A Russian soldier climbs a tower, carrying an antenna, a recent Russian newsclip shows. On the antenna is the logo of Ubiquiti ($UI), a $34 billion American tech company.

In the segment, a Russian signalman describes the importance of their job: “A break in communications means total loss of control over combat operations.”
The reporter agrees, “No communication, no front.”
Around the world, Ubiquiti’s products are so popular, they made its CEO the youngest owner of an NBA team, the Memphis Grizzlies, in 2012.
And Hunterbrook has thank-you letters supplied by a Russian Ubiquiti vendor in which members of the Russian military express their gratitude for the technology.
A monthslong Hunterbrook Media investigation found that Ubiquiti radio bridge antennae — devices used to extend Wi-Fi signals across long distances — serve a critical communications need of the Russian military, including in drone operations. The U.N. has called Russia’s drone attacks against civilians crimes against humanity. There is no adequate alternative to Ubiquiti, multiple sources, including soldiers on active duty in the war zone, told Hunterbrook.
Despite U.S. sanctions and export controls designed to keep them out of Russian hands, Ubiquiti products appear readily available. A Hunterbrook reporter, posing as a Russian army procurement officer, found nearly a dozen Russian stores standing ready to supply Russian combat troops with Ubiquiti equipment. Hunterbrook also found numerous social media posts by Russian fundraising groups and military officials seeking or reporting on Ubiquiti donations to various military units fighting in Ukraine, including some units accused of war crimes.
Enabling the supply chain is Ubiquiti’s dense network of distributors, despite layers of sanctions and export controls designed to prevent those flows.
Ubiquiti says it doesn’t know where its products end up. Experts told Hunterbrook that’s no excuse.
There Is No Alternative
The newsclip was shared with a Hunterbrook reporter — posing as a Russian officer seeking to purchase Ubiquiti equipment for the Russian military — by Nina Kuznetsova. Kuznetsova has multiple Russian storefronts with domain names like ubiquiti.ru that openly sell Ubiquiti products banned from export to Russia since the war.

- **Given information**:

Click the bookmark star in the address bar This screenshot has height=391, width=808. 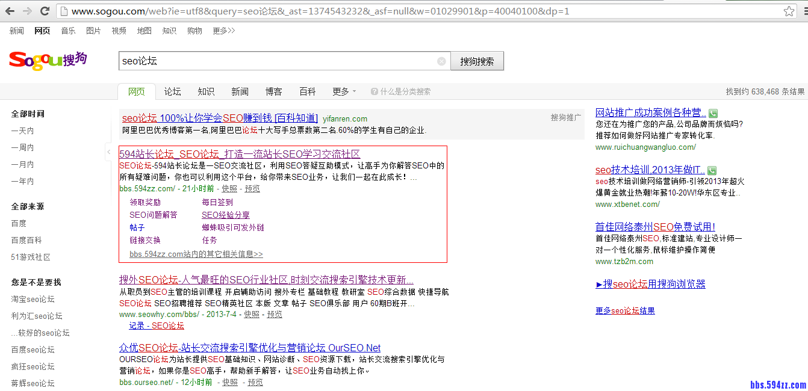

- **Stated problem**: From the excerpt about Ubiquiti equipment in Russia, reproduce the stretch from "Enabling the supply" through "since the war.".

- **Problem solution**:
Enabling the supply chain is Ubiquiti’s dense network of distributors, despite layers of sanctions and export controls designed to prevent those flows.
Ubiquiti says it doesn’t know where its products end up. Experts told Hunterbrook that’s no excuse.
There Is No Alternative
The newsclip was shared with a Hunterbrook reporter — posing as a Russian officer seeking to purchase Ubiquiti equipment for the Russian military — by Nina Kuznetsova. Kuznetsova has multiple Russian storefronts with domain names like ubiquiti.ru that openly sell Ubiquiti products banned from export to Russia since the war.